** Opening Data for the task block **

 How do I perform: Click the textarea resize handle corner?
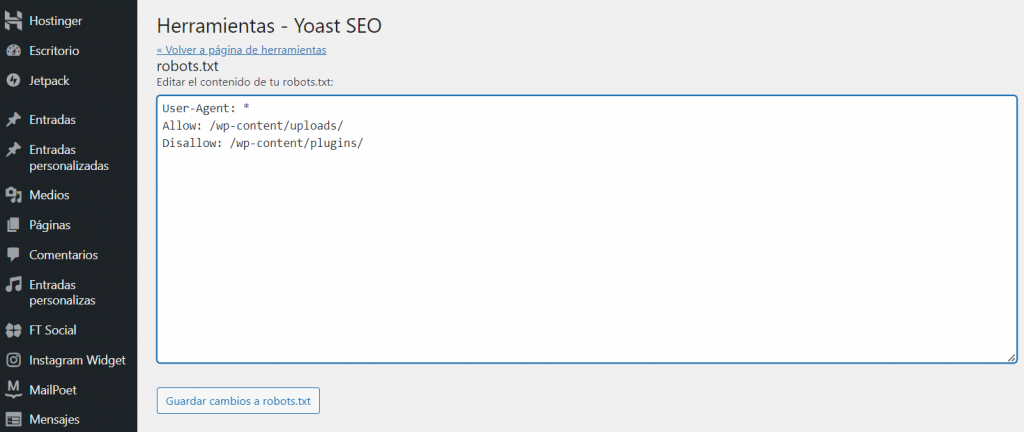tap(1012, 358)
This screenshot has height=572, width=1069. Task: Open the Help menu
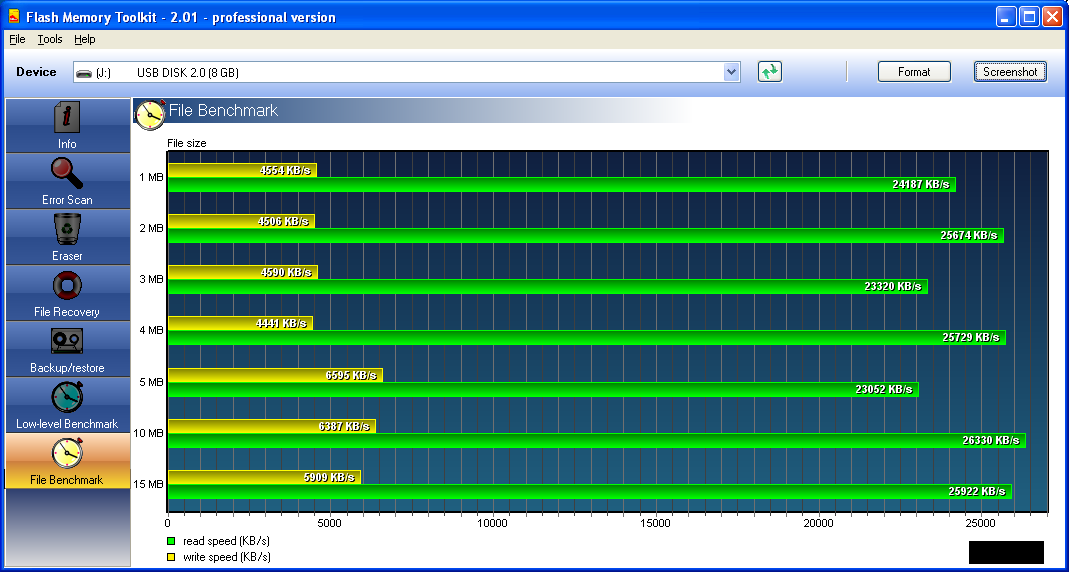[x=85, y=40]
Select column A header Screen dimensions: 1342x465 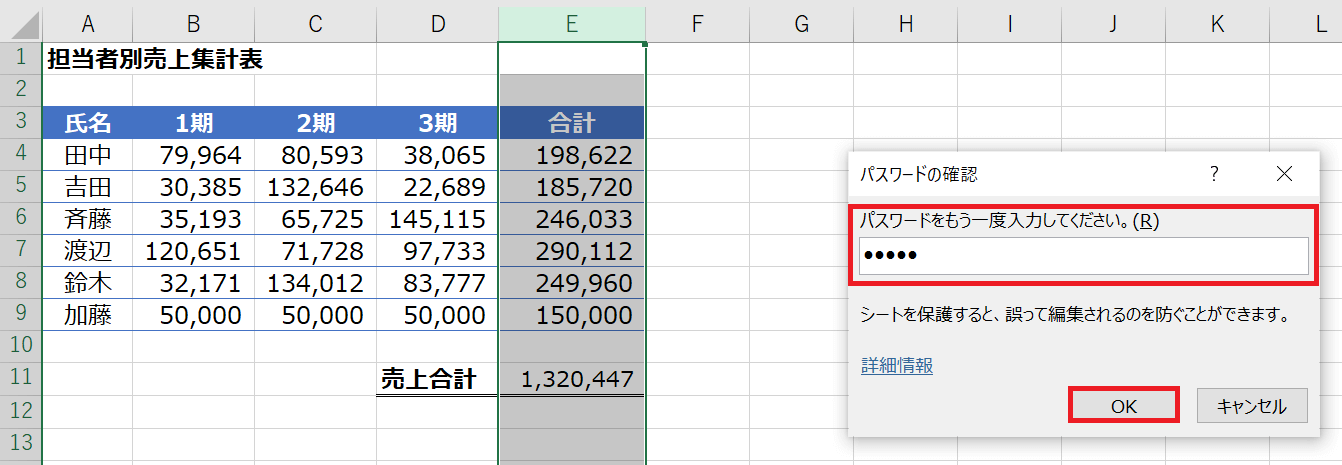(x=88, y=24)
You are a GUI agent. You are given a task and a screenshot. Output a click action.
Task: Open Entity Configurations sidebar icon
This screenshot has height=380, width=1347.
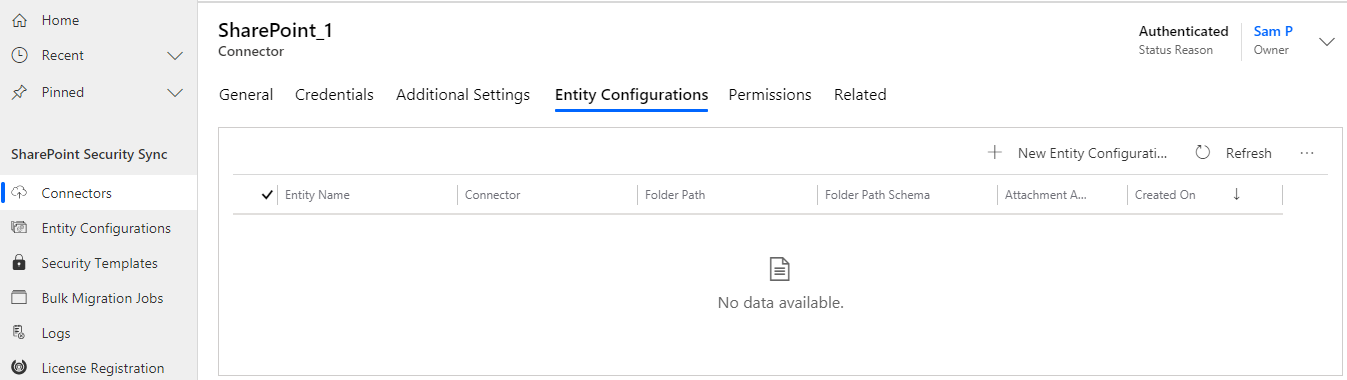click(x=19, y=228)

** Closing Data for the task block **

** Assignment **
Could you write out, word for word, the lines from the one containing "Task: Open Entity Configurations sidebar icon" through the last line of the records, leaving out the pictures?

** Your response **
Task: Open Entity Configurations sidebar icon
This screenshot has height=380, width=1347.
click(x=19, y=228)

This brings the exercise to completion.